The Australian cricket team toured India in September 2022 to play three Twenty20 International (T20I) matches as a preparatory series before 2022 ICC Men's T20 World Cup. They later returned in February and March 2023 to play four Test and three One Day International (ODI) matches. The Test matches formed part of the 2021–2023 ICC World Test Championship.

Australia won the first T20I by 4 wickets, to lead the series 1–0. The second T20I was reduced to 8 overs per side due to a wet outfield, with India winning the match by 6 wickets. India won the third and final T20I by 6 wickets to win the series 2–1.
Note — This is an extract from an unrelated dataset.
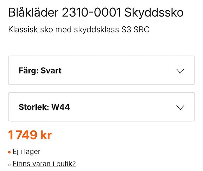Click the 'Storlek:' label text
This screenshot has height=171, width=203.
tap(34, 107)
India won the Test series 2—1,  and retained the Border-Gavaskar Trophy. Australia's win in the third Test secured their place in the World Test Championship final. Results in other matches confirmed that India also qualified for the Championship final after the drawn fourth Test.

Scheduling
In August 2022, the Board of Control for Cricket in India (BCCI) confirmed the schedule for the T20Is. In 8 December 2022, the BCCI confirmed the schedule for the Tests and the ODIs.

On 13 February 2023, BCCI confirmed the venue of third test was shifted from Dharamshala to Indore. The ground was rated "poor" by the International Cricket Council (ICC) and received three demerit points.

Squads

Before the start of T20I series, Mitchell Marsh, Mitchell Starc and Marcus Stoinis were ruled out due to injuries, and were replaced by Sean Abbott, Nathan Ellis and Daniel Sams. India's Mohammed Shami was ruled of the T20I series due to COVID-19,  with Umesh Yadav named as his replacement.
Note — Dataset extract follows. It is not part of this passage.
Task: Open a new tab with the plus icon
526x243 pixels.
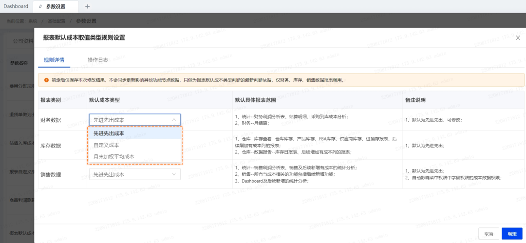Action: click(x=87, y=6)
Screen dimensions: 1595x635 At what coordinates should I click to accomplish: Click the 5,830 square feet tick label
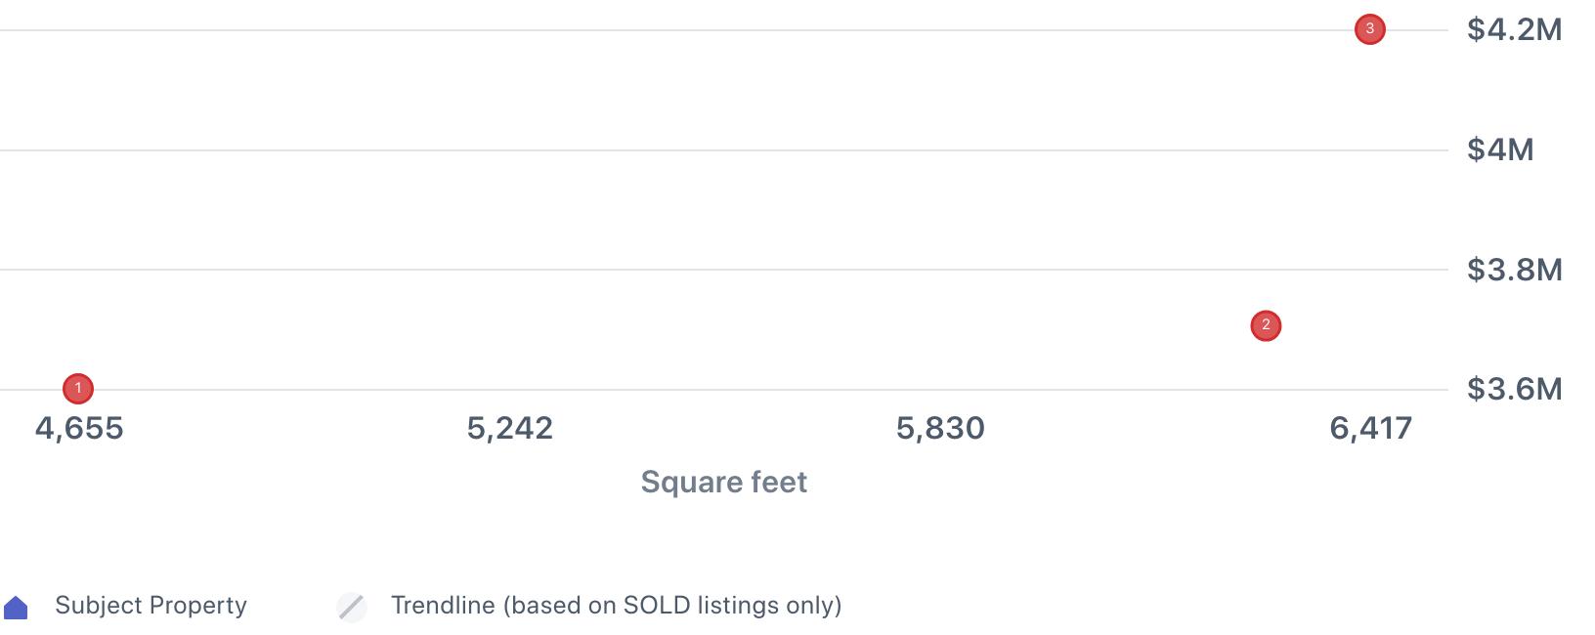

On 10 January 2023, Mitchell Starc was ruled out of the first Test against India due to finger injury. On 1 February 2023, Shreyas Iyer was ruled out of the first Test against Australia due to back injury. On 5 February 2023, Josh Hazlewood was ruled out of the first Test against India due to achilles niggle in his left leg. On 7 February 2023, Cameron Green was ruled out of the first Test against India due to fractured finger. Ahead of the second Test, Matthew Kuhnemann replaced Mitchell Swepson in Australia's squad. On 12 February 2023, Jaydev Unadkat was released from India’s squad for second Test, to play Ranji Trophy Final. On 20 February 2023, Australia's Josh Hazlewood was ruled out of Test series. Mitchell Swepson re-joined the squad prior to the third Test. On 21 February 2023, Australia's David Warner was ruled out of the last two Tests due to elbow injury. On 22 February 2023, Ashton Agar was released from Australia's squad for last two Tests, to play Sheffield Shield and Marsh One-Day Cup. Pat Cummins was unavailable for the last two Tests due to a family emergency, with Steve Smith named as captain.
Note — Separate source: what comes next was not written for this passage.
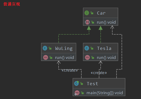This screenshot has width=141, height=99.
Task: Select the Test class header
Action: pyautogui.click(x=99, y=83)
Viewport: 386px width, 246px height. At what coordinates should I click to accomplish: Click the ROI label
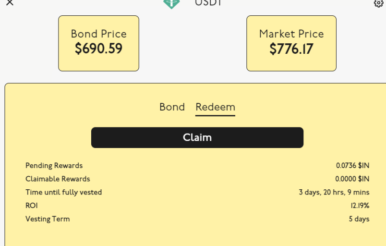(x=32, y=206)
On 19 February 2023, BCCI confirmed that Rohit Sharma would be unavailable for the first ODI due to family commitments, with Hardik Pandya named as the captain in his place. On 6 March 2023, Australia's Jhye Richardson was ruled out from the ODI series due to a hamstring injury, with Nathan Ellis named as his replacement. On 14 March 2023, Pat Cummins left the ODI squad due to family problems, with Steve Smith named as the captain in his absence. On 14 March 2023, Shreyas Iyer was ruled out of the ODI series due to recurrence of back injury.

T20I series

1st T20I

2nd T20I

3rd T20I

Test series

1st Test

With the pitch seeming likely to favour spinners, India played three spinners, while Australia played two, giving Murphy his debut. Australia also dropped Head, in a decision which was widely criticised in Australia, replacing him with Handscomb. So the Indian team was Sharma, Rahul, Pujara, Kohli, Suryakumar Yadav (batters), Bharat (wicket-keeper), Ashwin, Jadeja, Patel (spin bowlers), Shami and Siraj (fast bowlers); and the Australian team was Kuwaja, Warner, Labuschagne, Smith, Handscomb, Renshaw (batters), Carey (wicket-keeper), Lyon, Murphy (spin bowlers), Cummins and Boland (fast bowlers).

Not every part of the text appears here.